* Given passage:
— Start —

Servant Leadership Workplace-Micromanagement

Micromanagement: Termites in the Workplace

We’ve asked our clients this question countless times:

In your experience, what’s the worst practice of the worst leaders you have known in the workplace?

The answer is almost uniformly the same:

Micromanagement.

You’ve seen it. I’ve seen it. Micromanagers:

  • Dictate, monitor and assess every step of a project.
  • Laser in on the trivial details and take great pride and/or pain in making corrections.
  • Avoid delegation of decisions.
  • Get irritated when people make decisions without consulting them.
  • Are never quite satisfied with deliverables.
  • Often feel frustrated because they would have done about the task differently.
  • Constantly want to know where all team members are and what they’re working on.
  • Ask for frequent updates on where things stand.
  • Prefer to be cc’d on emails.*

At best, micromanagement is annoying.

At worst, micromanagement is a form of real bullying.

— End —

* Objective A: Copy the entries from the line with "The width and height of the screenshot is (1371, 896)." up to and including the line with "Action: [75, 648]".

* Information provided:
— Start —

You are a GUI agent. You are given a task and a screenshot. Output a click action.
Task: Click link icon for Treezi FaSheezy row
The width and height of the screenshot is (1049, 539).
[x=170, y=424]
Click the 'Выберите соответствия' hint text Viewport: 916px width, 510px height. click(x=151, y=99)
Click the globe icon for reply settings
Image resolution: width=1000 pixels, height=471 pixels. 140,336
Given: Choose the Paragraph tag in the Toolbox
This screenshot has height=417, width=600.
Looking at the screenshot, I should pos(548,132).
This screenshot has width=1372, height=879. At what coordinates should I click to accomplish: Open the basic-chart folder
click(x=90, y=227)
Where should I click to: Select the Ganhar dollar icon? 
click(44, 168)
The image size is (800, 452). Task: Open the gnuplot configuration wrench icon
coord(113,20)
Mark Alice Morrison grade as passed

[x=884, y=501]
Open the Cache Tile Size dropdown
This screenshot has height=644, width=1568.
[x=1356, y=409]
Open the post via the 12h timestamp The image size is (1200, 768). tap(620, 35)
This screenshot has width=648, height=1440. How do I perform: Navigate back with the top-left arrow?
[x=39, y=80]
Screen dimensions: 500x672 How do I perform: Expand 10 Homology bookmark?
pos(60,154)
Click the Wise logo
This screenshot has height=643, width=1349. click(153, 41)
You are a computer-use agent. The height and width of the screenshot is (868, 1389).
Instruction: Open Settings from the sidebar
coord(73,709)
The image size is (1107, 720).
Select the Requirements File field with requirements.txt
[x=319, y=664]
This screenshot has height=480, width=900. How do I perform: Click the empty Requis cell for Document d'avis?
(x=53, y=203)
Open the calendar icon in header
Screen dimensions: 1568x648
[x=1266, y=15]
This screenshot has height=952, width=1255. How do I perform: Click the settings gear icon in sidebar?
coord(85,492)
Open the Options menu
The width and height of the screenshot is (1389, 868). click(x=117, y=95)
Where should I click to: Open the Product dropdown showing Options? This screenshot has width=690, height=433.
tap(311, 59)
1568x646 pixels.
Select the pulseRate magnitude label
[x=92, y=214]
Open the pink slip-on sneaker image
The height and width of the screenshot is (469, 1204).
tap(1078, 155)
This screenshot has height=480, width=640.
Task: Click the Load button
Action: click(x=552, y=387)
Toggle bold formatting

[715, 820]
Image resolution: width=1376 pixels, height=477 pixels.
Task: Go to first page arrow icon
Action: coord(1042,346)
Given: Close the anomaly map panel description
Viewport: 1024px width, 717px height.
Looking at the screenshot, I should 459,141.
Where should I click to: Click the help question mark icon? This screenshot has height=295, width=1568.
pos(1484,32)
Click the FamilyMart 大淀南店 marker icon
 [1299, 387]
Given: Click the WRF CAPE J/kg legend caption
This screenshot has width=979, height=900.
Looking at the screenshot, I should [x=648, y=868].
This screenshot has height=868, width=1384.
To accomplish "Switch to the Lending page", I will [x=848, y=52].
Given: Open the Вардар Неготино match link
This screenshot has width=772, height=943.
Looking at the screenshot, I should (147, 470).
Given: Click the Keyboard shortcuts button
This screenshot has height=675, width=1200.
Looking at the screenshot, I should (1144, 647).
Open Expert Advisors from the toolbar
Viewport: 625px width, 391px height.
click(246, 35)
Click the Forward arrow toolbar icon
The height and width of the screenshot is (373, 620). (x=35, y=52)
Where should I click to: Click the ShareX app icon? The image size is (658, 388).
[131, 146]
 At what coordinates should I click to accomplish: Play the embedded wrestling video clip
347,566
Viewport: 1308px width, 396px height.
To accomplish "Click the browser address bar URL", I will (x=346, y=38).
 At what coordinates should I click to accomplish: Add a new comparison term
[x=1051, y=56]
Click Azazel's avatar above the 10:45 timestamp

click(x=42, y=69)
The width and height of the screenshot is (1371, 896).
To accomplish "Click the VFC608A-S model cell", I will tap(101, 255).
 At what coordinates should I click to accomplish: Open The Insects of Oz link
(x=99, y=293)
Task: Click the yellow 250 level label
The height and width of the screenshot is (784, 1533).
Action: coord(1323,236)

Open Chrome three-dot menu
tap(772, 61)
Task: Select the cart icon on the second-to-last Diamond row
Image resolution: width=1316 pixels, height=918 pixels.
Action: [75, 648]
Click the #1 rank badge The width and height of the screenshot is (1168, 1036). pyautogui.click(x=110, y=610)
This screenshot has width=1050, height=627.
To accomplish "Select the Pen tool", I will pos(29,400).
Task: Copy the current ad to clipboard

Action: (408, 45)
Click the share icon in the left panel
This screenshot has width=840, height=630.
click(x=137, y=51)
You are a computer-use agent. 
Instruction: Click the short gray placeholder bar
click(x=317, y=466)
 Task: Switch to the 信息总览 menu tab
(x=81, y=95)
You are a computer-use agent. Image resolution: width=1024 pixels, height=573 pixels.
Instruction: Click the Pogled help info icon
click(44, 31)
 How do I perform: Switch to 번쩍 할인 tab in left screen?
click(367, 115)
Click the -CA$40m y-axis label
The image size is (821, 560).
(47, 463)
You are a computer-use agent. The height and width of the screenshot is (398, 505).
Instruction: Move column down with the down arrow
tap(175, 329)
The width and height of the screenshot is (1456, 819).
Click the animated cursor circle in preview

— End —

* Objective B:
Answer these questions about the passage on micromanagement:
(i) What do clients almost uniformly name as the worst practice of the worst leaders?
(ii) How do micromanagers prefer to be included on emails?
(iii) At worst, what is micromanagement said to be?

* Exercise solution A:
The width and height of the screenshot is (1371, 896).
To accomplish "Click the VFC608A-S model cell", I will tap(101, 255).
 At what coordinates should I click to accomplish: Open The Insects of Oz link
(x=99, y=293)
Task: Click the yellow 250 level label
The height and width of the screenshot is (784, 1533).
Action: coord(1323,236)

Open Chrome three-dot menu
tap(772, 61)
Task: Select the cart icon on the second-to-last Diamond row
Image resolution: width=1316 pixels, height=918 pixels.
Action: [75, 648]

* Exercise solution B:
(i) Micromanagement.
(ii) They prefer to be cc'd.
(iii) A form of real bullying.